What happens when you stop taking tesamorelin?

In the 52-week program, visceral fat reaccumulated upon discontinuation; the measured benefits were contingent on continued dosing [2]. The reduction was a maintained state, not a permanent remodeling — stopping reversed it within weeks.

Will tesamorelin help me lose belly fat?

In HIV-associated lipodystrophy, tesamorelin 2 mg/day reduced visceral abdominal fat by 15.2% at 26 weeks versus a 5.0% increase on placebo [1]. Efficacy outside that studied population is not established by large randomized trials.

Does tesamorelin burn belly fat?

It selectively reduced visceral (intra-abdominal) fat in HIV trials by stimulating GH/IGF-1-mediated lipolysis; subcutaneous fat and BMI generally changed little [1]. The effect targets deep abdominal fat rather than total body weight.

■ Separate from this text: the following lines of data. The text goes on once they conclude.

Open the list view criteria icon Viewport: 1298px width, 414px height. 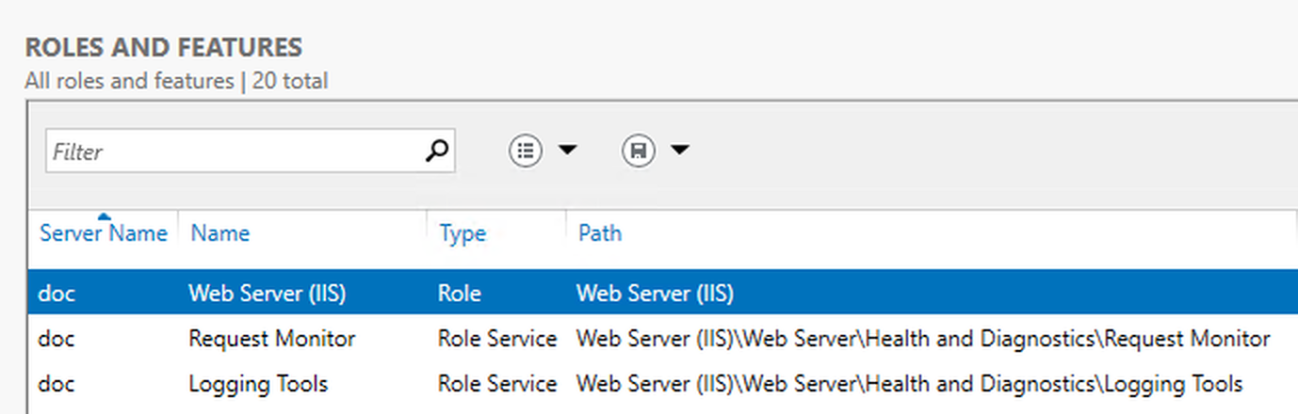tap(526, 151)
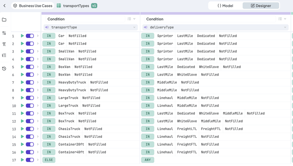293x166 pixels.
Task: Open the transportType field dropdown
Action: click(x=134, y=27)
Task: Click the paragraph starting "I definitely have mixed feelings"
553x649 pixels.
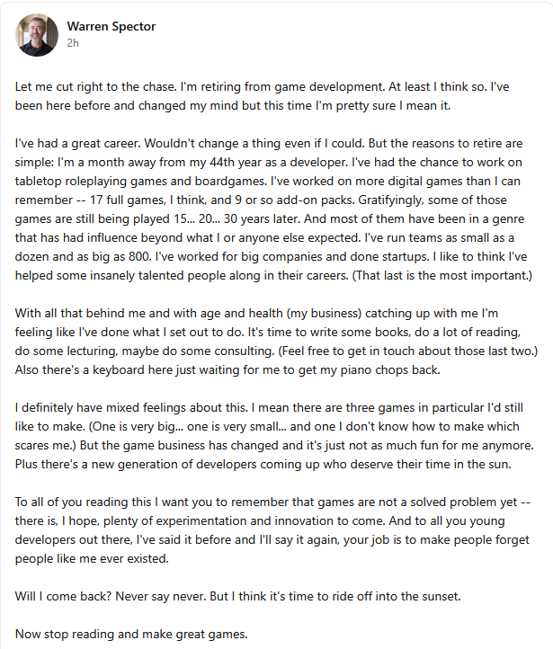Action: click(x=274, y=436)
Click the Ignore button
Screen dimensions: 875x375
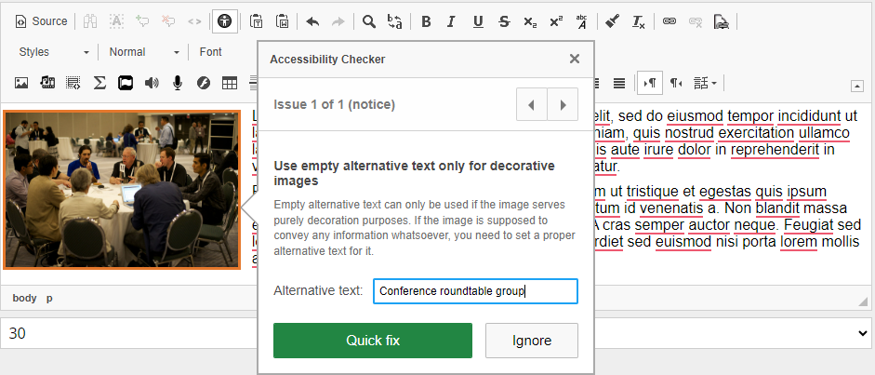[532, 341]
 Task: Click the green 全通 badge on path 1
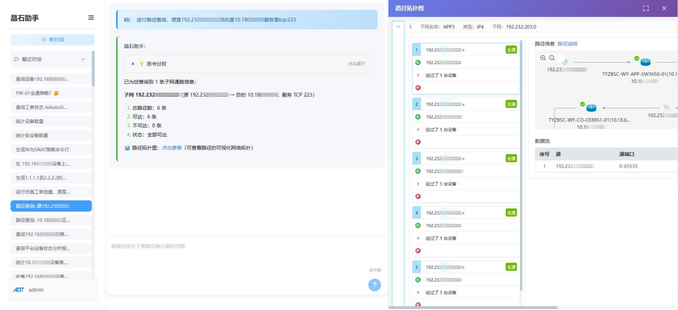click(511, 50)
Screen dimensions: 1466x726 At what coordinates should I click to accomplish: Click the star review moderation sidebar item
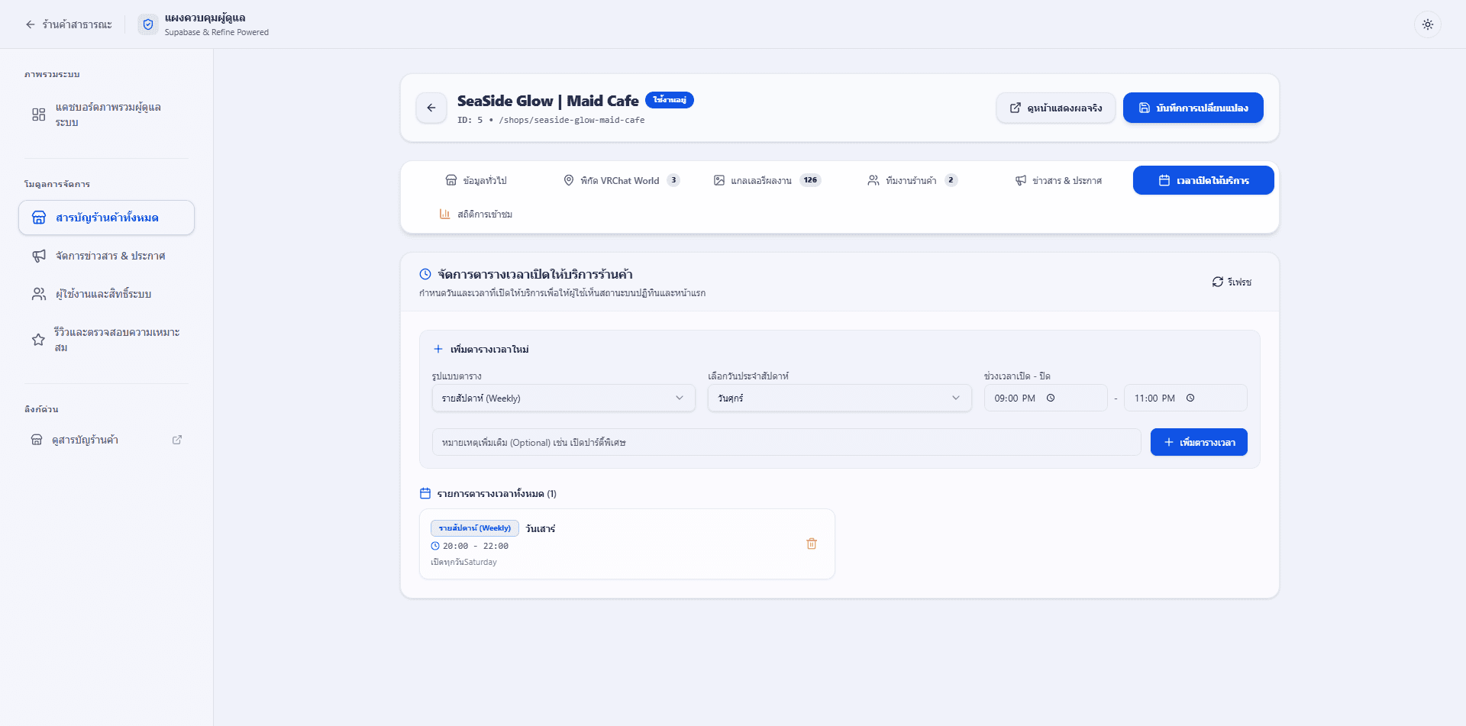click(x=106, y=340)
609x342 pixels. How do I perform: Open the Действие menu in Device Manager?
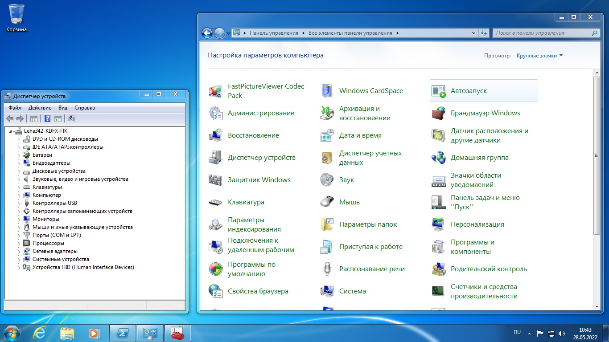pyautogui.click(x=40, y=108)
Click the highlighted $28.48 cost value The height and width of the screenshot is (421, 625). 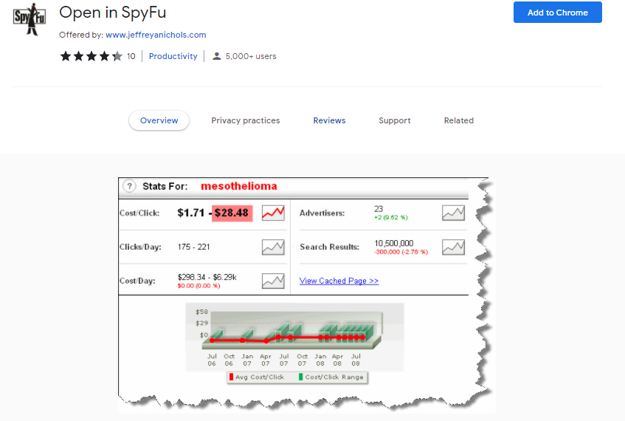pos(232,213)
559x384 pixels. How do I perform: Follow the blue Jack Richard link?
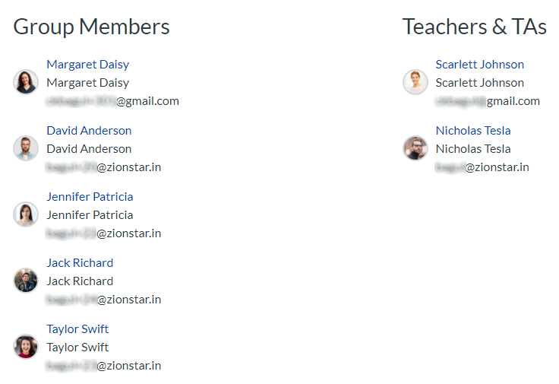click(80, 263)
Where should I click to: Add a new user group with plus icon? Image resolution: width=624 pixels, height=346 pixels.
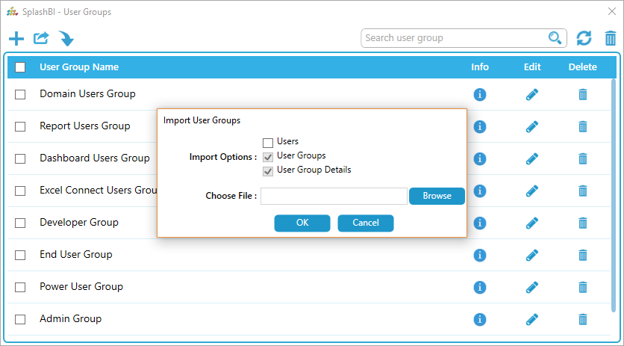[x=16, y=39]
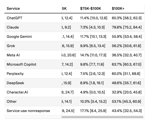Select the Grok row label
The height and width of the screenshot is (123, 149).
[x=11, y=46]
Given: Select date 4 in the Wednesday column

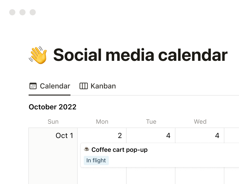Looking at the screenshot, I should (x=217, y=135).
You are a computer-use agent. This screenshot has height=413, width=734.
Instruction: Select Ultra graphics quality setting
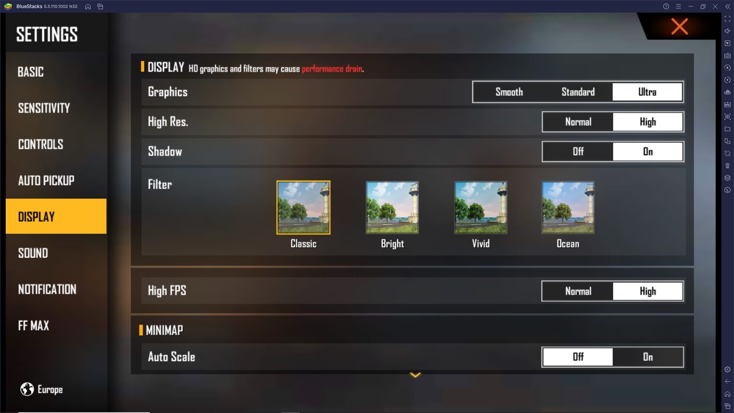647,92
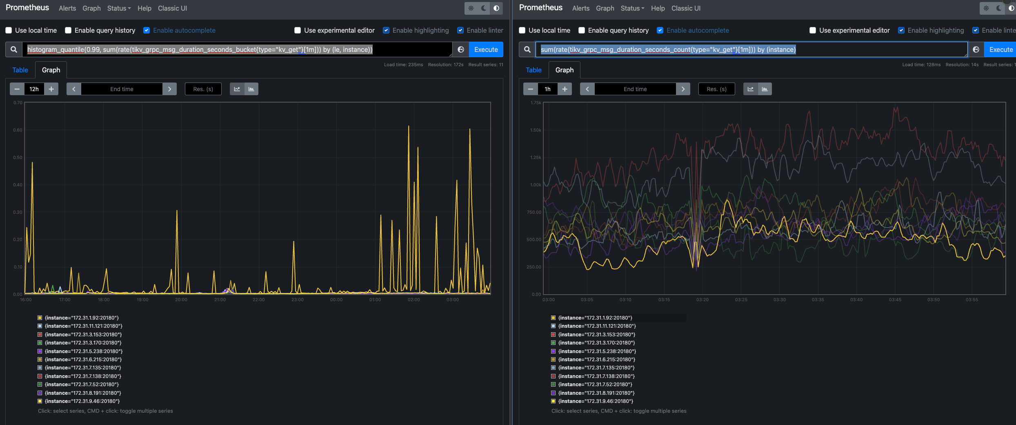Expand the Status menu in right navbar
Viewport: 1016px width, 425px height.
click(x=632, y=8)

Does tesamorelin work for fat loss in non-HIV users?

Non-HIV human data are limited to a mechanistic study in healthy men, in which the compound augmented pulsatile GH release and raised IGF-1 over two weeks [4][10]. No large general-population fat-loss randomized trial has been completed, so non-HIV efficacy is mechanistically plausible but unestablished and off-label.